● **Supplied entries**
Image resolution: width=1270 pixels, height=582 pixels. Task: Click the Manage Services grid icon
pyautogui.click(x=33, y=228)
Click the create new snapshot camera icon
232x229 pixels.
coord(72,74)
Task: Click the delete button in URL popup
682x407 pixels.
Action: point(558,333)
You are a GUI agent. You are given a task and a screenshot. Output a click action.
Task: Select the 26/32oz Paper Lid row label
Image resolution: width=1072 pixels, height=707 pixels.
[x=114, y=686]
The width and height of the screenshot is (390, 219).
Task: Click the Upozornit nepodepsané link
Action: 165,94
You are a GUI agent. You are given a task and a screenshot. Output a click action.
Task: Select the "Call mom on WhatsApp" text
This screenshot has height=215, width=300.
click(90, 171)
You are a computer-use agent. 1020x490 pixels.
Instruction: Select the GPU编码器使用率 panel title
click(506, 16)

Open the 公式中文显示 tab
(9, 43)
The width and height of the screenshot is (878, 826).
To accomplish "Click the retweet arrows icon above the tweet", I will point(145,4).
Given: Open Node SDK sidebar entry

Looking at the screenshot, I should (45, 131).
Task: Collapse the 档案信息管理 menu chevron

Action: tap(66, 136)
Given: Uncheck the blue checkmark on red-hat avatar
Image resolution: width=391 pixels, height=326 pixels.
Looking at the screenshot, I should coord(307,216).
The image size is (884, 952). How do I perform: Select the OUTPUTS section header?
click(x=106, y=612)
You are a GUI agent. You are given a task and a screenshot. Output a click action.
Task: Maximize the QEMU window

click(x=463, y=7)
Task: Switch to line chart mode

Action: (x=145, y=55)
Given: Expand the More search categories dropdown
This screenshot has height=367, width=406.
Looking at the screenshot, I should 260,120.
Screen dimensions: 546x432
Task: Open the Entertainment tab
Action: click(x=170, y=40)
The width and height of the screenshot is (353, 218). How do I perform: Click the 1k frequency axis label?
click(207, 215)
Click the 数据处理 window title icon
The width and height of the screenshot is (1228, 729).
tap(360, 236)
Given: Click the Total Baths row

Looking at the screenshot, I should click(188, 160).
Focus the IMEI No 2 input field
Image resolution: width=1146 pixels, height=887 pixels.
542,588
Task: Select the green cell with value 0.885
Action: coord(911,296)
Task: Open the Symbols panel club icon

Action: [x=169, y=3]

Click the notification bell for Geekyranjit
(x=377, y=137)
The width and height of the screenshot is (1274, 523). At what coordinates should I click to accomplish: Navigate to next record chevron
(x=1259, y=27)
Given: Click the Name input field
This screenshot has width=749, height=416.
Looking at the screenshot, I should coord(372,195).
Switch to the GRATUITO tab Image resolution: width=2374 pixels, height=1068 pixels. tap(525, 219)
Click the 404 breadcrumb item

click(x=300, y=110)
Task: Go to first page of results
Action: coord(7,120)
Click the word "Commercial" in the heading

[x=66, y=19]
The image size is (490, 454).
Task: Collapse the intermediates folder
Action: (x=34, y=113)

● **Task description**
All the data must be duplicated exactly, with nothing added or removed.

● **Solved problem**
Image resolution: width=1270 pixels, height=582 pixels. Task: Click the Manage Services grid icon
pyautogui.click(x=33, y=228)
Click the create new snapshot camera icon
232x229 pixels.
coord(72,74)
Task: Click the delete button in URL popup
682x407 pixels.
Action: point(558,333)
You are a GUI agent. You are given a task and a screenshot. Output a click action.
Task: Select the 26/32oz Paper Lid row label
Image resolution: width=1072 pixels, height=707 pixels.
[x=114, y=686]
The width and height of the screenshot is (390, 219).
Task: Click the Upozornit nepodepsané link
Action: 165,94
You are a GUI agent. You are given a task and a screenshot. Output a click action.
Task: Select the "Call mom on WhatsApp" text
This screenshot has height=215, width=300.
click(90, 171)
You are a computer-use agent. 1020x490 pixels.
Instruction: Select the GPU编码器使用率 panel title
click(506, 16)

Open the 公式中文显示 tab
(9, 43)
The width and height of the screenshot is (878, 826).
To accomplish "Click the retweet arrows icon above the tweet", I will point(145,4).
Given: Open Node SDK sidebar entry

Looking at the screenshot, I should (45, 131).
Task: Collapse the 档案信息管理 menu chevron

Action: tap(66, 136)
Given: Uncheck the blue checkmark on red-hat avatar
Image resolution: width=391 pixels, height=326 pixels.
Looking at the screenshot, I should coord(307,216).
The image size is (884, 952). How do I perform: Select the OUTPUTS section header?
click(x=106, y=612)
You are a GUI agent. You are given a task and a screenshot. Output a click action.
Task: Maximize the QEMU window

click(x=463, y=7)
Task: Switch to line chart mode

Action: (x=145, y=55)
Given: Expand the More search categories dropdown
This screenshot has height=367, width=406.
Looking at the screenshot, I should 260,120.
Screen dimensions: 546x432
Task: Open the Entertainment tab
Action: click(x=170, y=40)
The width and height of the screenshot is (353, 218). How do I perform: Click the 1k frequency axis label?
click(207, 215)
Click the 数据处理 window title icon
The width and height of the screenshot is (1228, 729).
tap(360, 236)
Given: Click the Total Baths row

Looking at the screenshot, I should click(188, 160).
Focus the IMEI No 2 input field
Image resolution: width=1146 pixels, height=887 pixels.
542,588
Task: Select the green cell with value 0.885
Action: coord(911,296)
Task: Open the Symbols panel club icon

Action: [x=169, y=3]

Click the notification bell for Geekyranjit
(x=377, y=137)
The width and height of the screenshot is (1274, 523). At what coordinates should I click to accomplish: Navigate to next record chevron
(x=1259, y=27)
Given: Click the Name input field
This screenshot has width=749, height=416.
Looking at the screenshot, I should coord(372,195).
Switch to the GRATUITO tab Image resolution: width=2374 pixels, height=1068 pixels. tap(525, 219)
Click the 404 breadcrumb item

click(x=300, y=110)
Task: Go to first page of results
Action: coord(7,120)
Click the word "Commercial" in the heading

[x=66, y=19]
The image size is (490, 454).
Task: Collapse the intermediates folder
Action: (x=34, y=113)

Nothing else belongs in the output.